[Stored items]
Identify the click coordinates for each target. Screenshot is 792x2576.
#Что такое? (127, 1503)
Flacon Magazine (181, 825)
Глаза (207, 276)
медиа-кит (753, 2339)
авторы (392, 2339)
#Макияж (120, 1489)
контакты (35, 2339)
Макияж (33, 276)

* * *

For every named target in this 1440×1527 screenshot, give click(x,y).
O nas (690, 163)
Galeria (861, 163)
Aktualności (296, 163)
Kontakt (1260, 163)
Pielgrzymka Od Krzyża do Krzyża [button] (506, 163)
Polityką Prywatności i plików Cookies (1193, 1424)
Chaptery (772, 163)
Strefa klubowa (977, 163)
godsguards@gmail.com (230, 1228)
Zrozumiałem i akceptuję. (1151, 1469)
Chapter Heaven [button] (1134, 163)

--

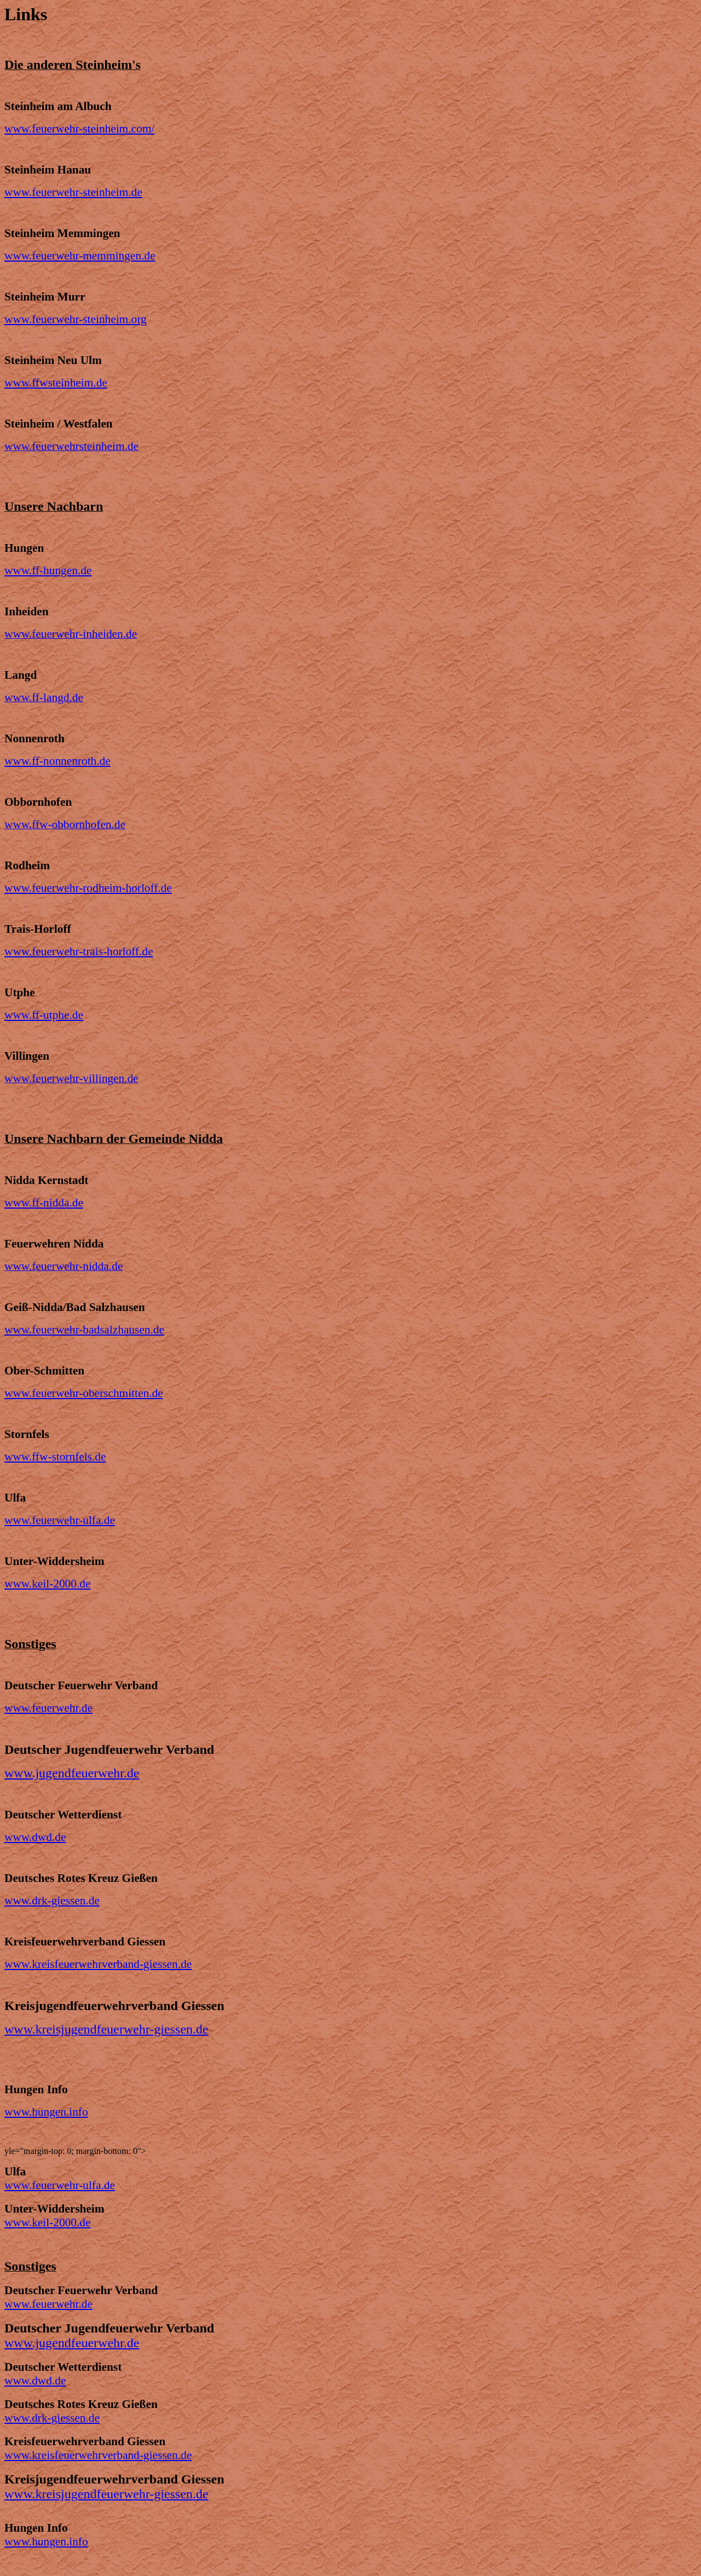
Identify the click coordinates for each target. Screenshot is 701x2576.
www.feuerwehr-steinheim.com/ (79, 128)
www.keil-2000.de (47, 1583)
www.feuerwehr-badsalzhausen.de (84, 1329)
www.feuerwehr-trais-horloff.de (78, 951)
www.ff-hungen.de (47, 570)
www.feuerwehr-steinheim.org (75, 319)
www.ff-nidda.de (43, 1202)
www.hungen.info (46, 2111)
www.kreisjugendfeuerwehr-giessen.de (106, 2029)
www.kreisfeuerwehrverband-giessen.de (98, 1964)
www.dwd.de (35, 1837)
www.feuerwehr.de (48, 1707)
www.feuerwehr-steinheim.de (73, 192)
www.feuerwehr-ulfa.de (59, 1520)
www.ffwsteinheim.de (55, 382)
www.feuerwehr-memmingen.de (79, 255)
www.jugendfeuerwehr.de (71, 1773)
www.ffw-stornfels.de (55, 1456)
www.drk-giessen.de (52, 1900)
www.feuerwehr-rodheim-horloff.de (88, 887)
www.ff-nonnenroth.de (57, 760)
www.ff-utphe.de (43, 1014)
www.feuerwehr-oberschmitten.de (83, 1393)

■ What you will do
Please copy the records word for word, from the line containing "For every named" through the line containing "Chaptery (772, 163)", including both of those lines.

■ Response
For every named target in this 1440×1527 screenshot, give click(x,y).
O nas (690, 163)
Galeria (861, 163)
Aktualności (296, 163)
Kontakt (1260, 163)
Pielgrzymka Od Krzyża do Krzyża [button] (506, 163)
Polityką Prywatności i plików Cookies (1193, 1424)
Chaptery (772, 163)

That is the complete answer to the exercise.